§ YOUR TASK
From the data below, return each line in which the string "Select" is found.
EXERCISE MATERIAL Block Start
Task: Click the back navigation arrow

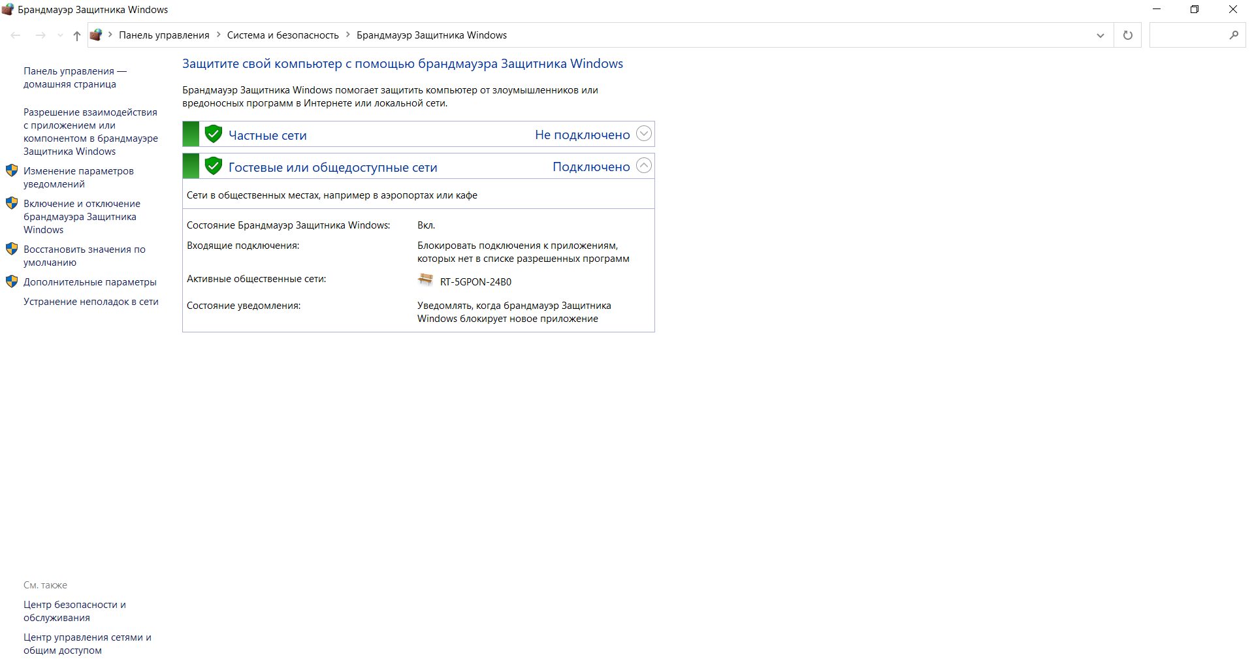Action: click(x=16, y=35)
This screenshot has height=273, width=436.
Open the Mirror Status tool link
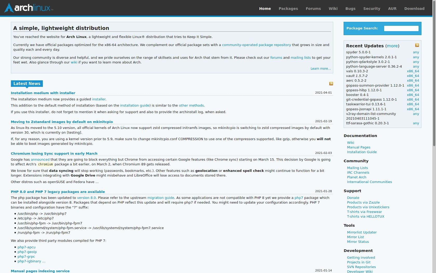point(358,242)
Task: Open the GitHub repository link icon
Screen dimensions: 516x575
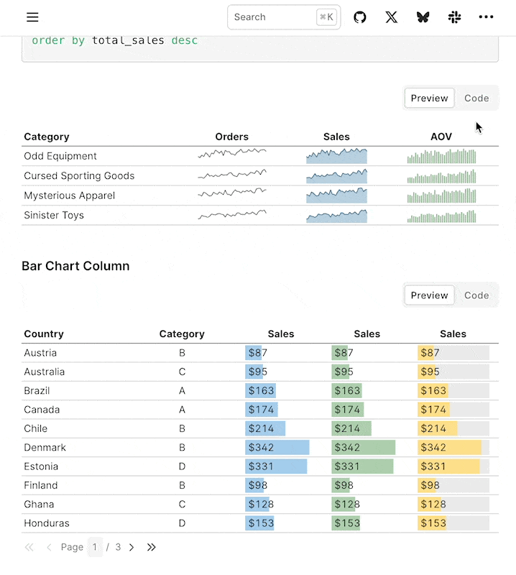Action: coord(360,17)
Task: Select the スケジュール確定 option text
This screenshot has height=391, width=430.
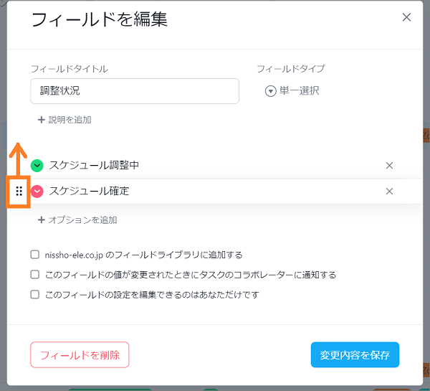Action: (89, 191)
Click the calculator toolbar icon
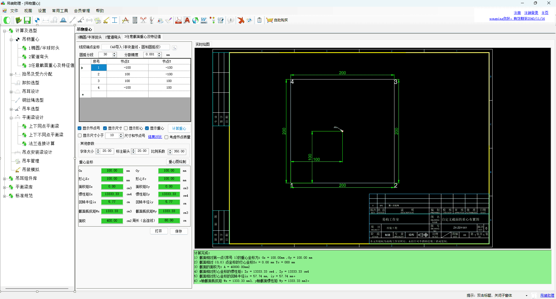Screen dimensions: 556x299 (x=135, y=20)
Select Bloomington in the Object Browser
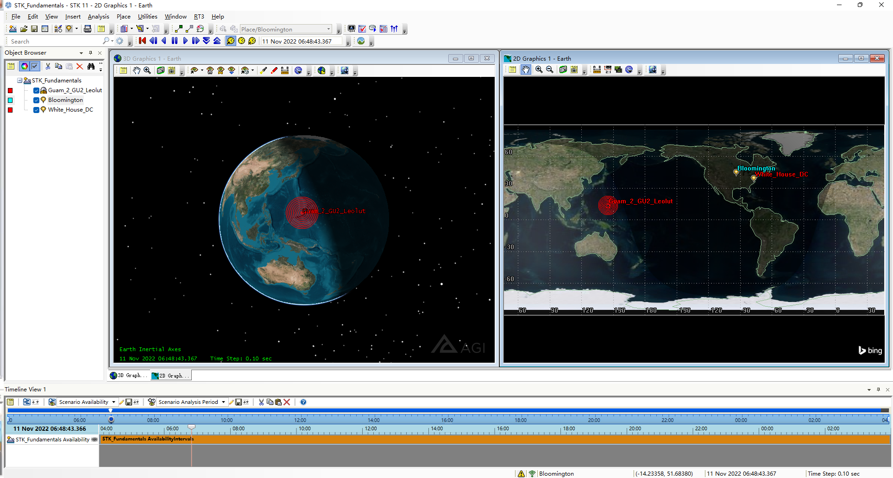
EXERCISE MATERIAL Block End
§ ANSWER FOR THE TASK
Task: Select the スケジュール確定 option text
Select Bloomington in the Object Browser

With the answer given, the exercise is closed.